Sotto la statuina c'è riportato il titolo "Natale a Rebibbia", ma a me ha fatto subito pensare al volume "A babbo morto. Una storia di Natale". In effetti non c'azzecca niente, a parte il pacco dono e il cappellino da Babbo Natale non c'è niente altro che dovrebbe collegare libro e statuina, ma l'effetto Natale ha sempre il sopravvento nelle mie sinapsi.
A dirla tutta anche lo sguardo truce non c'entra niente col buon Michele: in tutte le interviste e filmati vari che ho visto ha sempre la faccia da buono, al limite a volte un po' scandalizzato e deluso, ma sempre buono. Il dono portato con una faccia così suggerisce più un pacco bomba che un pacco di Natale, e il contrasto che ne deriva è fantastico.
Contrasto amplificato dalle ciabatte che danno un tocco finale di massima originalità e umorismo: da una semplice statuetta non si poteva pretendere di più.

Il confronto

Innanzi tutto diciamo che questi tre mondi sono accomunati da un fil rouge importante: sono nati tutti come fumetti ("manga" per i "giapponofili") per poi raggiungere il grande successo come cartoni animati ("anime" per i "giapponofili").
Poi notiamo che la sequenza cronologica coincide anche con quella del target di riferimento. Intendiamoci: sono prodotti piacevolmente fruibili a tutte le età, però Asterix è forse un po' più indirizzato ad un pubblico infantile, mentre Lupin III ad un pubblico adolescenziale e infine Zerocalcare punta ad un pubblico adulto, magari giovane, ma adulto (e aggiungerei anche forse leggermente sconsigliato ai bimbi).

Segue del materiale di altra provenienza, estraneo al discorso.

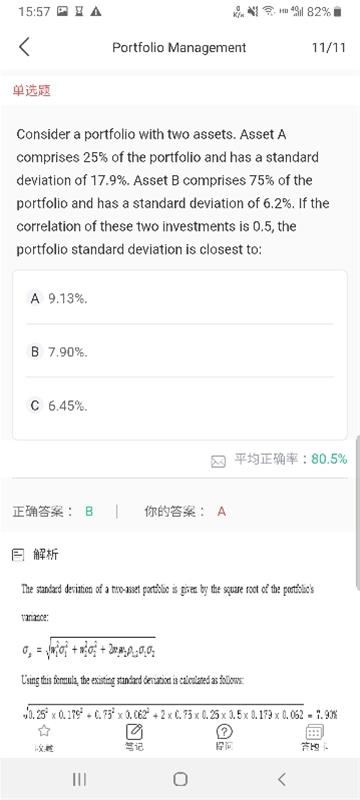This screenshot has width=360, height=800.
Task: Tap the star favorite icon
Action: click(x=44, y=732)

Ma il confronto più interessante a mio avviso emerge dai contenuti rapportati alla provenienza.
Potremmo iniziare come nelle peggiori barzellette, tipo quella del Fantasma Formaggino: "ci sono un francese, un giapponese e un italiano ...". E qui comincia il bello: solo il compianto Monkey Punch era interamente giapponese. René Goscinny era figlio di immigrati polacchi, Albert Uderzo era figlio di mmigrati italiani e infine il buon Zerocalcare ha la mamma francese (e in Francia c'è pure cresciuto mi dice Wikipedia).
Se posso permettermi di trarre una piccola conclusione da questo direi che il genio nasce dalla mescolanza. E per quello che che riguarda Monkey Punch la mescolanza è nell'opera: Arsenio Lupin III ha radici francesi, Daisuke Jigen sembra un clichè dei gangster americani sia nei vestiti che nella scelta delle armi e solo il buon Goemon Ishikawa XIII oltre ad essere pefettamente giapponese è anche "il ritratto del perfetto samurai". Infine tutti e tre girano su un'auto che possiamo definire tranquillamente l'icona delle auto italiane: la Fiat 500, quella "vera"!
Infine per quanto possano sembrare distanti questi tre mondi, possiamo dire che i singoli personaggi sono dei ribelli: Obelix e gli altri abitanti del villaggio si ribellano al dominio romano, Lupin e soci possiamo dire tranquillamente che sono ladri che non rubano per i soldi, ma per sfida alla società, e infine il buon Zerocalcare, autore e personaggio, nasce nei centri sociali, partecipa al G8, ha un amico, Secco, che è sempre pronto a tirare una bomba carta che fa sempre bene, e potrei continuare a lungo.
Insomma sono ribelli veri, non come quello parodiato dagli Skiantos: "Sono un ribelle, l'ho deciso / E non m'importa di essere capito / Sono un ribelle, mamma / Su vai a letto, non star sveglia nella stanza".
Forse è proprio per questo essere ribelli che ci piacciono tanto.